Stunningly sheathed in a cool white cowl-necked ensemble that positively gleamed, Halev kicked off her floating foray with a bittersweet reminiscence of earliest childhood "Down East in Maine," where she grew up "By the Sea." That Bobby Darin hit (and its French original "La Mer"), rendered here at a more soothing tempo that closed with a lovely vibrato, took the Jewish girl from Maine (no lobster for her) to the less aquatic precincts of Midwestern Kenosha, where she discovered boys (or, rather, they discovered her). Darting between Rodgers & Hammerstein and Lerner & Lowe classics, Joanne took on the "I am sixteen, going on seventeen" fellas who froze when she lamented their "words, words, words" when all she really wanted was a hormone-laden invitation to "show me!" At the University of Wisconsin in Madison, she continued her romantic research, just barely missing out on a future hazardous Duke who became a TV heartthrob and Broadway star (you can guess who).

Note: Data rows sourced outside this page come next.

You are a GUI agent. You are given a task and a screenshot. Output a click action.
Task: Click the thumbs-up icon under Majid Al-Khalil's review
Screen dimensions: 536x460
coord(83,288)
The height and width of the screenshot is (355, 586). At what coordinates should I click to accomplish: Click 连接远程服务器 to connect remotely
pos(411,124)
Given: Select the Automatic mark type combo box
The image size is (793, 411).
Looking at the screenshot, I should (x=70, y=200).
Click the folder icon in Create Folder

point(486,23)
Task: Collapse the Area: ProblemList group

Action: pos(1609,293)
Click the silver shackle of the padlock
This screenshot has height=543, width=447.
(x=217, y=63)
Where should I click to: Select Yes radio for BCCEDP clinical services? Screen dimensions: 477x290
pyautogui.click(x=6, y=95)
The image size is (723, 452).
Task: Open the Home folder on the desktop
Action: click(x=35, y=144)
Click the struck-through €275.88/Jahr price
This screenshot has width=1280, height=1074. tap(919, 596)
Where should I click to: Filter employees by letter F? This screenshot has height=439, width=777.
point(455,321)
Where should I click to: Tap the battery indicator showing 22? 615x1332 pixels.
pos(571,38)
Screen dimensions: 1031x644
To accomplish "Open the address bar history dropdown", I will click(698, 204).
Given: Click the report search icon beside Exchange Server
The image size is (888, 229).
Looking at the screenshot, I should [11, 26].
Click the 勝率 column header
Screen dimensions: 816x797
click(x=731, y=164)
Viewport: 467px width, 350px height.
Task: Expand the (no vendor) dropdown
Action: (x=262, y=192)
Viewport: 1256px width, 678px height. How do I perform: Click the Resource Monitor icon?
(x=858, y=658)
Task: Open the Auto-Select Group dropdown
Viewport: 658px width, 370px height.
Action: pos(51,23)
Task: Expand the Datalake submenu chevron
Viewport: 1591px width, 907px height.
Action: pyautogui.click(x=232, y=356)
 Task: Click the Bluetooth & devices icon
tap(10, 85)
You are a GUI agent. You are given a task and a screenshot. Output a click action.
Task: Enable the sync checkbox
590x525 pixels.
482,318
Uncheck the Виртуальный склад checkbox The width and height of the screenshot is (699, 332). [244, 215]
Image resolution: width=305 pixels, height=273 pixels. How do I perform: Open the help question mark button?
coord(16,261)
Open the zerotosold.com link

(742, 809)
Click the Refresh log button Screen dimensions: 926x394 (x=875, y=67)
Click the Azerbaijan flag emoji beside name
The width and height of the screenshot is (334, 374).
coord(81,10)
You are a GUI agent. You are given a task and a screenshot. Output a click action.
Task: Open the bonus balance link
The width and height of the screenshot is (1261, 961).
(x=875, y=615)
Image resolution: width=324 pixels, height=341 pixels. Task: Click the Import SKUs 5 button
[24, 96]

Smartly directed by in-demand club helmer Sara Louise Lazarus, Halev next set her sights on New York Harbor, sailing into the Big Apple where she worked the bar at the Waldorf and billeted in Greenwich Village. Sondheim's sultry Dick Tracy contribution "Live Alone and Like It" set the tone for this segment of the proceedings, punctuated smartly by Francesca Blumenthal's cabaret favorite "The Lies of Handsome Men." It's a theme she harkened back to frequently, limning love and loneliness with lyrics lifted from some distinguished cabaret writers, including Carol Hall and Amanda McBroom (the latter's "Ship in a Bottle" especially trenchant here).
And the classic set list schoonered on: Lerner and Lane's "Too Late Now" got a winsome reading, Halev's elegiac, haunting vibrato finishing the number. Hall's "Jenny Rebecca," a hit for Barbra Streisand, featured a lovely instrumental coda from Rybeck. Halev had fun with Rodgers and Hart's "Nobody's Heart Belongs to Me" and calmed the usually jaunty "I've Got the Sun in the Morning" from Irving Berlin's Annie Get Your Gun, picking up the pace to close the evening's songfest.
And sail on she didtacking starboard onto Birdland's main stage, where she found a comfortable berth. We look forward to another cruise thru the Great American Songbook with Captain Halev at the helm.